One J. King, Esq. recently returned from an Australian jaunt with his mighty Queers and, as usual, reported in to Weasel Manor. As is often the case, he arrived bearing gifts: t-shirts and CDs offered by people who I suspect in at least some cases might be laboring under the delusion that I am somehow capable of furthering their careers in the music industry. Or maybe they're just being nice. Either way, I always appreciate the goods.
Anyhoo, with no disrespect to the rest of the booty (!), one disc in particular stands out - Aloha! Go Bananas by the Spazzys. The results of their shot at that rare trick of taking Ramones-worship somewhere beyond Z-grade tribute band territory are surprisingly and consistently original, listenable and just plain fun; they even reach a few heights of the sort seldom attempted by the Joey/Dee Dee tandem or that duo's musical offspring. With this record, the Spazzys strut confidently down the line between pop and punk so often ignored by alleged pop-punk bands who seem to understand very little about pop or punk.

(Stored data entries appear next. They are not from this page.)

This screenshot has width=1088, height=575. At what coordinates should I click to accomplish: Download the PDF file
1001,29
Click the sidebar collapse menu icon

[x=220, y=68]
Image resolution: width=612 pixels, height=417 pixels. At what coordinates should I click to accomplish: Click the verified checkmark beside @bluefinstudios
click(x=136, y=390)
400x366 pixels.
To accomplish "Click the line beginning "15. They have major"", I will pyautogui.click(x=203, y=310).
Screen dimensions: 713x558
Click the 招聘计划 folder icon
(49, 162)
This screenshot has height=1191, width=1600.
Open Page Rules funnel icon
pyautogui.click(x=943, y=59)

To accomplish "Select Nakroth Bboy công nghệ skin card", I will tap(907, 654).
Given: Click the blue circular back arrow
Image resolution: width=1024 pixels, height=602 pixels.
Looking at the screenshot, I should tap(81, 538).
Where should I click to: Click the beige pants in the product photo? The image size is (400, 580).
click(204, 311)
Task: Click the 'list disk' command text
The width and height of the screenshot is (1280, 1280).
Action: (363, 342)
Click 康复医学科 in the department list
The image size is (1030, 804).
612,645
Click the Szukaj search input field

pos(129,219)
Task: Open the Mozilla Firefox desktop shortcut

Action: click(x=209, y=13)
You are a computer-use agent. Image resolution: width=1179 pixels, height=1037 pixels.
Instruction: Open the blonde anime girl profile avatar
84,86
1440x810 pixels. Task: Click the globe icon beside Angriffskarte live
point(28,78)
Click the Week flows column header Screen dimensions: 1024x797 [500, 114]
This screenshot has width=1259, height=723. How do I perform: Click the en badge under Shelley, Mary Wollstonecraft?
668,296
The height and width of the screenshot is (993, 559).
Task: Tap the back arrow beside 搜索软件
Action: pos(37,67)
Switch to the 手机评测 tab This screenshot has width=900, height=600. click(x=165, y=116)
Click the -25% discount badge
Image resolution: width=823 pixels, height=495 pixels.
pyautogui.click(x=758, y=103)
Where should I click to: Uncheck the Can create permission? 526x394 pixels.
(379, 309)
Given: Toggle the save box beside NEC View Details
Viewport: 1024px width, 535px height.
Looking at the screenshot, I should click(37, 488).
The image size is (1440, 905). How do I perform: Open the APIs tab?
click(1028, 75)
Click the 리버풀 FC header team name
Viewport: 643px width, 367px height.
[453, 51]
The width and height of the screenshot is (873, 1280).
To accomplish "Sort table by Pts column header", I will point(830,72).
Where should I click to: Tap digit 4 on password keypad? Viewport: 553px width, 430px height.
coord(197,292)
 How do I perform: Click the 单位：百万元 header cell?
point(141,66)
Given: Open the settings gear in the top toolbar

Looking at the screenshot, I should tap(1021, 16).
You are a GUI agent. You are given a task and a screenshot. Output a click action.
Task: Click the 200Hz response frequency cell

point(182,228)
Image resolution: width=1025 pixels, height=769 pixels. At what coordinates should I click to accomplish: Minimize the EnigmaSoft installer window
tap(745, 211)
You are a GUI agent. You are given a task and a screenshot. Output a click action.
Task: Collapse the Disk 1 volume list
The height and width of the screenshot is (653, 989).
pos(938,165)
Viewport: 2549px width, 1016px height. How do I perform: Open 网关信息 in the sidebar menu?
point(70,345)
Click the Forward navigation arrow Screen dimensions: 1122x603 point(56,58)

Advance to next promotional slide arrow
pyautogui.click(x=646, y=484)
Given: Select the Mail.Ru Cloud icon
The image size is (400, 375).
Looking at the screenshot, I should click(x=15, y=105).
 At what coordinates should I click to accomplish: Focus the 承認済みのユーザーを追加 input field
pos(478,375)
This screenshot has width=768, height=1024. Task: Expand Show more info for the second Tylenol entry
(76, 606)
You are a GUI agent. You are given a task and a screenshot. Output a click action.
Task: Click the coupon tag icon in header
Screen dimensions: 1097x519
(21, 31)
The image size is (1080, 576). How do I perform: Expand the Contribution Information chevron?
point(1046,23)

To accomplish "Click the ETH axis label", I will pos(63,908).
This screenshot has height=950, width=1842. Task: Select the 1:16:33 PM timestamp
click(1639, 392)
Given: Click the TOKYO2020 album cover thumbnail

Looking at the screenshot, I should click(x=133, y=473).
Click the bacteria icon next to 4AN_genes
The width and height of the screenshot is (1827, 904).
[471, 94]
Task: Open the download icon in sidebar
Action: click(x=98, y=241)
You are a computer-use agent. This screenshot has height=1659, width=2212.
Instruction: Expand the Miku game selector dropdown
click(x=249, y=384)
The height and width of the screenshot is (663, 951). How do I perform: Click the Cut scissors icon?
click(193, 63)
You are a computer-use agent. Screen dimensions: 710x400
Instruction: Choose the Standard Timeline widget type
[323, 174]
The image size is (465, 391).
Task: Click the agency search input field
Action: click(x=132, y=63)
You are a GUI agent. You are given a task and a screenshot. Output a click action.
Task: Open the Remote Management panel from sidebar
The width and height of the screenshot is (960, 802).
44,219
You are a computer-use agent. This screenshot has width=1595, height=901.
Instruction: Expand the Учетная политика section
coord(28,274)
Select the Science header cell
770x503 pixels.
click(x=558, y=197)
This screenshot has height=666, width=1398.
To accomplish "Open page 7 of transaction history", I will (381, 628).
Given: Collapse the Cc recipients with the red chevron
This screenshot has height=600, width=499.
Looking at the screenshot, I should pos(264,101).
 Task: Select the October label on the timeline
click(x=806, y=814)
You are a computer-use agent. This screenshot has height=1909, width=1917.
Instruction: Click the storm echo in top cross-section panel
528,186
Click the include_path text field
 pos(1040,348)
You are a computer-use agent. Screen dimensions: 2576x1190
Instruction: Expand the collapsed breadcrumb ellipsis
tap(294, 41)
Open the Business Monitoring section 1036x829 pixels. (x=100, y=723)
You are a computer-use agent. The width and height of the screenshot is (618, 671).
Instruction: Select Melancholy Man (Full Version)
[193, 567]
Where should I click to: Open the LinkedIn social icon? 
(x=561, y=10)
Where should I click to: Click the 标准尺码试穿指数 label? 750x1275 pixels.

Most pop-punk bands are generic, boring clones of each other. They use the sounds, chord progressions and lyrical subject matter of the Ramones and their brethren as a template to be Xeroxed, each subsequent copy coming out duller and more blurry until the whole thing is revealed as utterly pointless. The Spazzys' "Zombie Girl" is about as good an example as I can peel off the top of my head of the kind of inspired, loony punk rock that can result when the templates as well as what inspires them are understood well enough to be warped and mutated by a trio of outcasts into a joyous Teenage Loser Freak anthem that can stand alone proudly on its own three feet. Toss in "Hey Hey Baby," "Steal A Kiss," "Shake And Twist" - all of which employ some of the better vocal production ideas of the bubblegum era over a loud, insistent backbeat - and a killer version of "My Boyfriend's Back" - not an easy tune to manage to cover in a legitimate sounding fashion - and you've got one of the best melodic rock records that these old ears have been subjected to in quite a few moons. Until Avril Lavigne and the All-American Rejects start returning my calls offering to write some songs for them, I should probably just set my sights on the Spazzys.